William Ernesto Hernández and Bryan Alexander García, both 17, disappeared on July 30, 2014. According to their relatives, they went out to get a haircut at an establishment near the San Martin market and, at noon, they were intercepted and seized by a military patrol. The capture was witnessed by several market vendors. The soldiers beat the young men and tied their hands with the laces of their shoes. Later, they were put aboard a pick-up truck and taken down to the neighborhood of Santa María. Since that day in 2014, their families have never seen them again, despite searching exhaustively in hospitals and mortuaries and going from police station to police station and military post to military post.  

The Chamber ruled:
It should be emphasized that, despite the fact that the youths were captured by soldiers who regularly patrolled the Nuevo Mercado of San Martín and its surroundings, they were never delivered up to the National Civilian Police, the Attorney General's Office or the judicial authority.  So their detention  has been totally illegal.  At this point it can be considered as a ¨forced disappearance¨ of person, since the last moment during which now disappeared youth were observed, was during the process of capture and arrest to which they were subjected by the soldiers and for which no reason has been given.
The Chamber ordered the armed forces and the FGR to investigate the whereabouts of the young men, find their remains, or at least determine what their fate was.

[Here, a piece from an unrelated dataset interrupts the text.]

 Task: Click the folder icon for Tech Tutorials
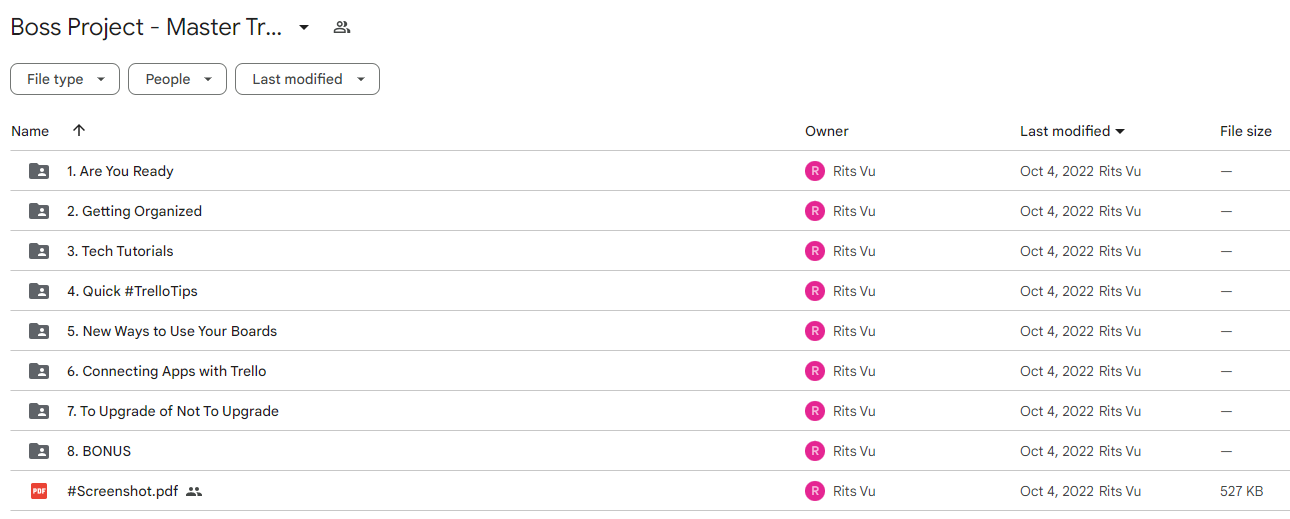click(x=39, y=251)
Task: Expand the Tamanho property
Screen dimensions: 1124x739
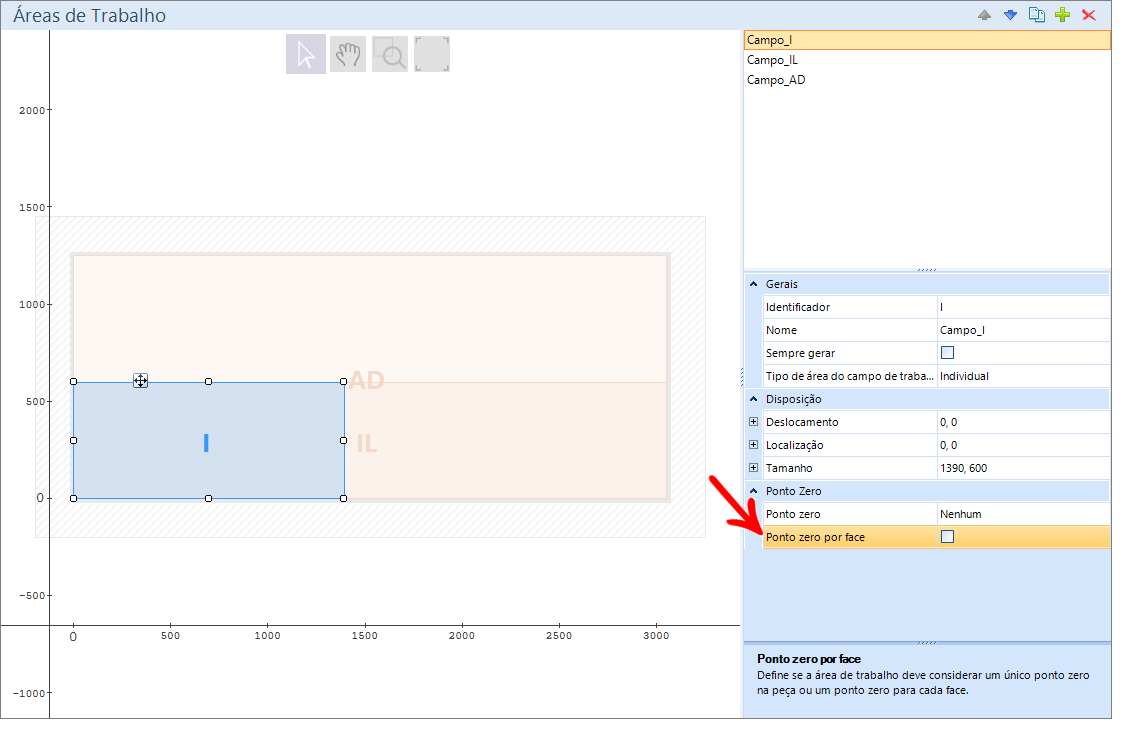Action: 753,468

In January 2017, the Chamber handed down a similar ruling in a case involving soldiers seizing young men in the town of Armenia.  In December, a court ordered a new trial for six soldiers charged with the disappearances in Armenia, overruling a prior dismissal of the charges..

Three weeks ago, in a separate incident, El Salvador's attorney general charged two colonels and a lieutenant with covering up an incident of seizing and torturing youth in the western part of the country.  

These court cases help highlight the existence of gross human rights abuses arising out of the military involvement in policing and combating gang violence.  Tragically, the court cases seem to be having little impact on the actual practices of El Salvador's security forces.